* Stored records
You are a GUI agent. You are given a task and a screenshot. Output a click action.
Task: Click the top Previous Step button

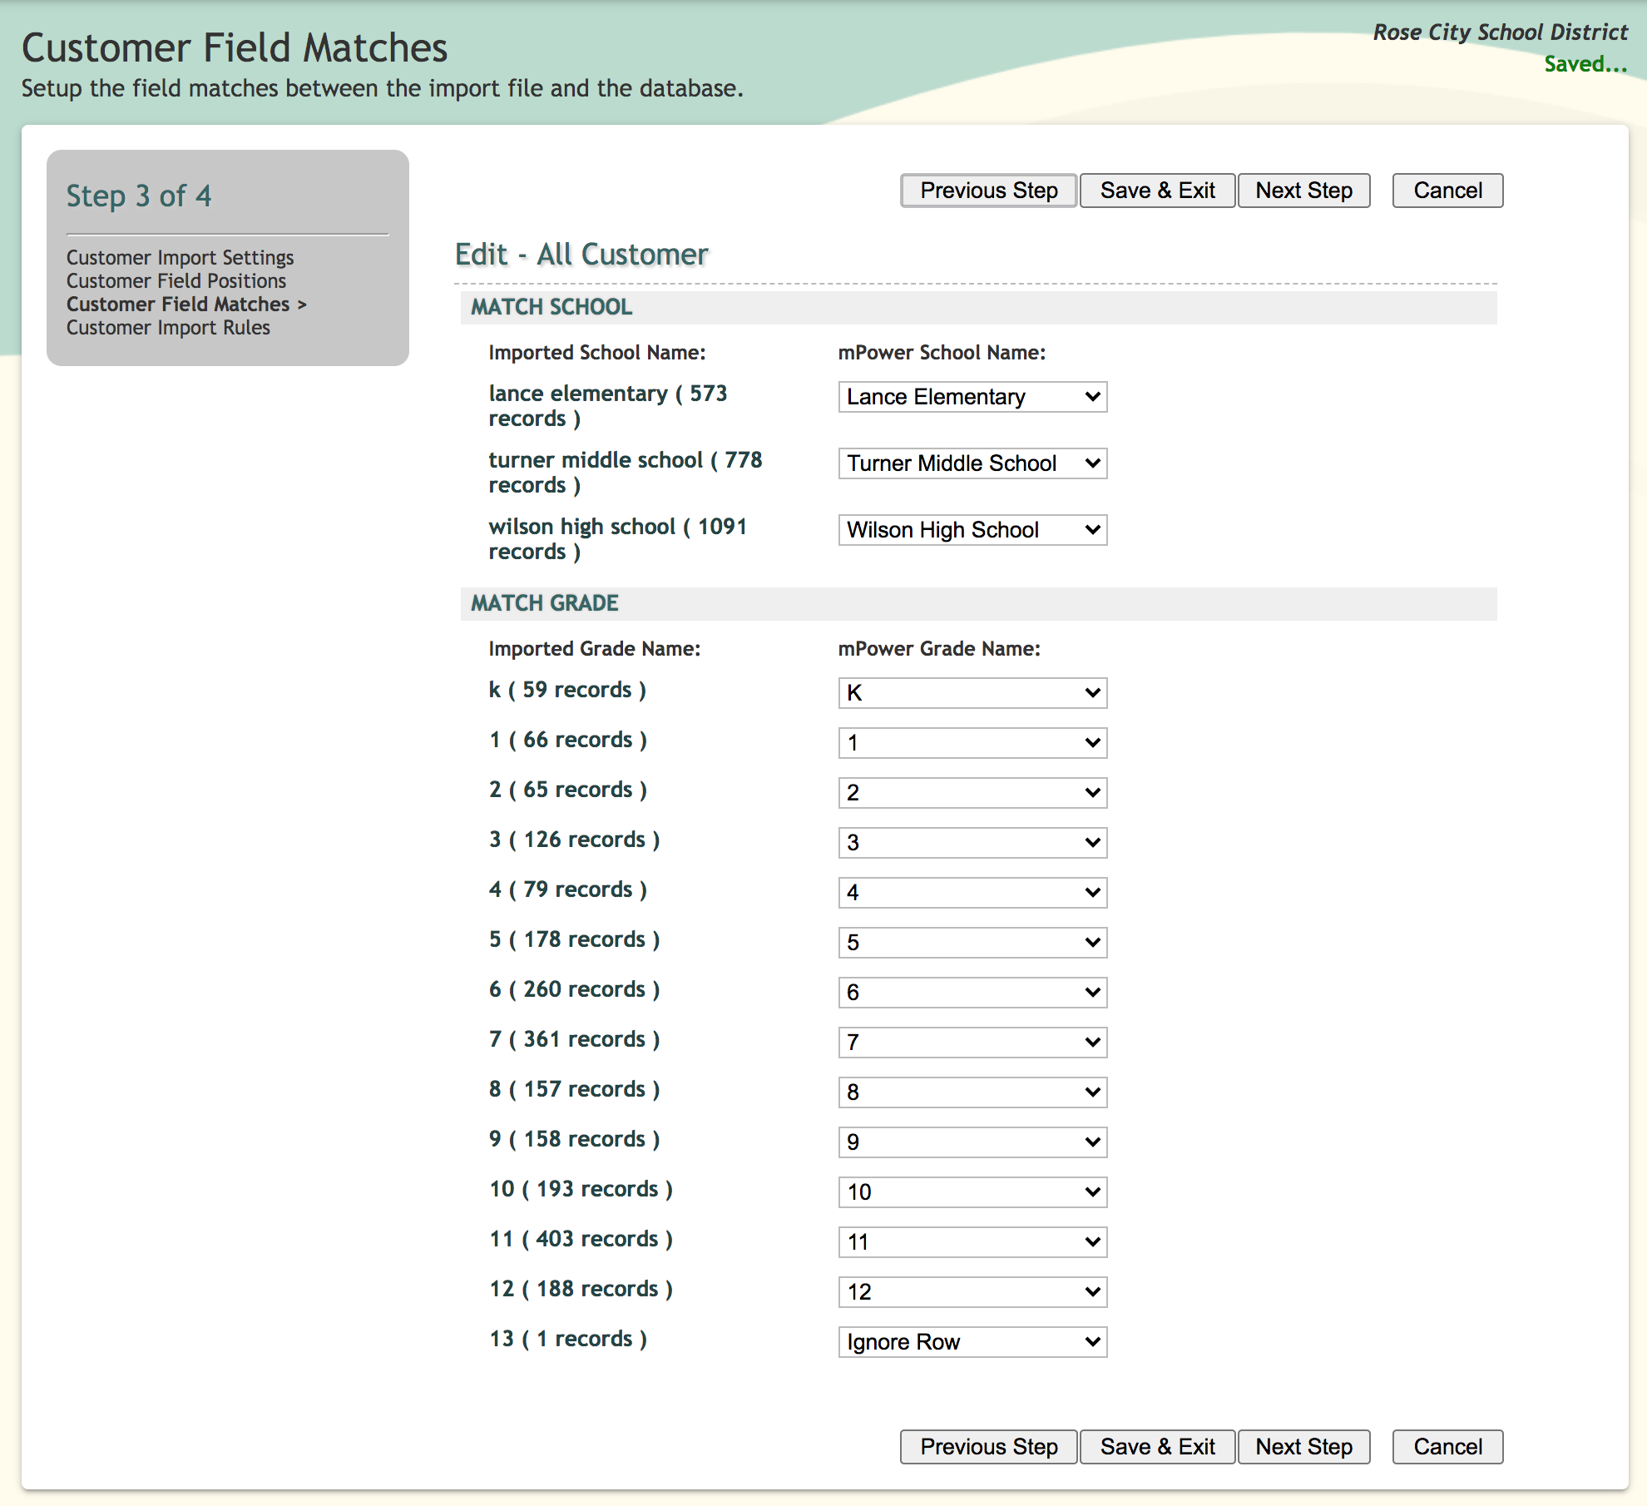click(x=988, y=191)
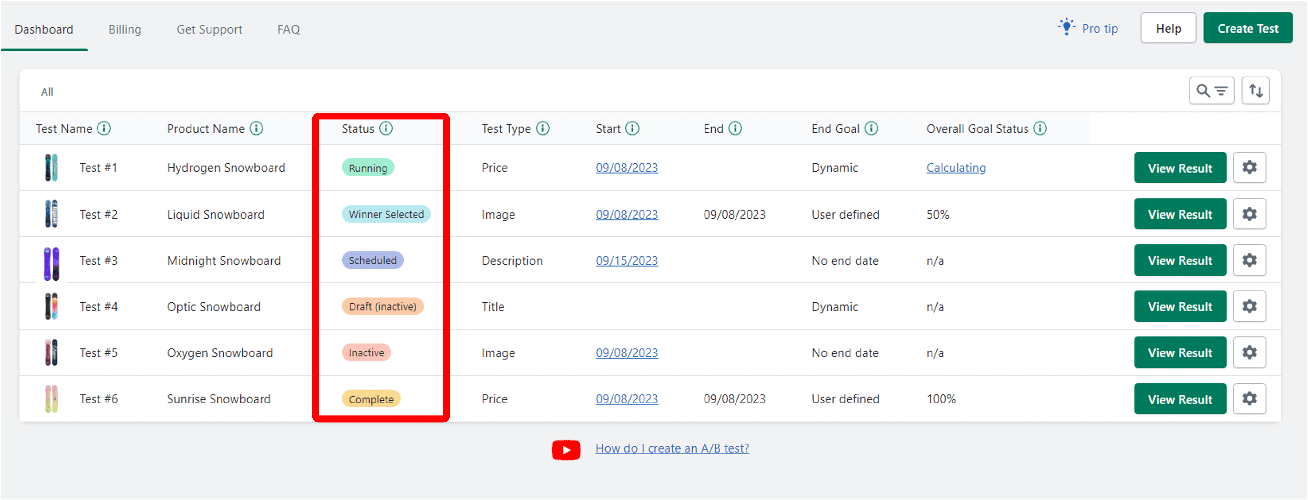Click info icon next to Status header

pyautogui.click(x=386, y=128)

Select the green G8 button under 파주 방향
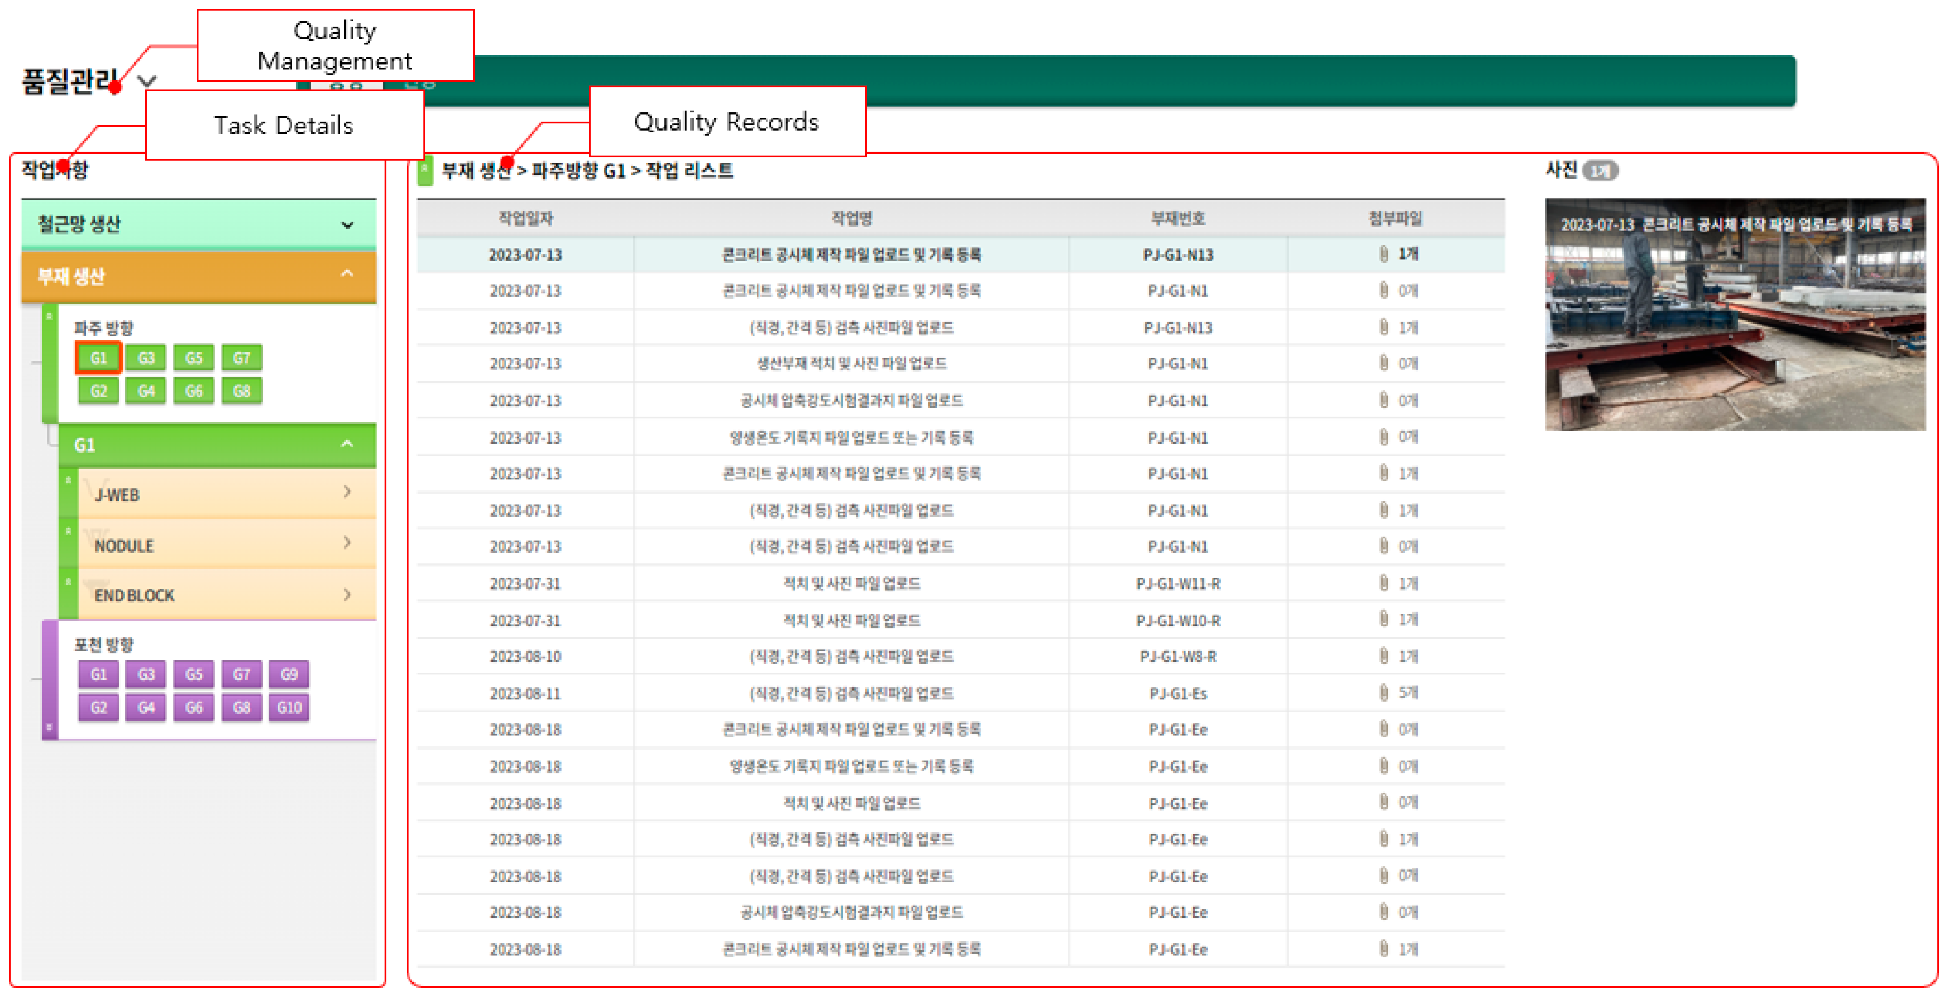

* EXERCISE
Give back every record above exactly as written, skipping each picture.

* ANSWER
You are a GUI agent. You are given a task and a screenshot. Output a click action.
Task: Click the top Previous Step button

click(x=988, y=191)
Click info icon next to Status header

pyautogui.click(x=386, y=128)

Select the green G8 button under 파주 방향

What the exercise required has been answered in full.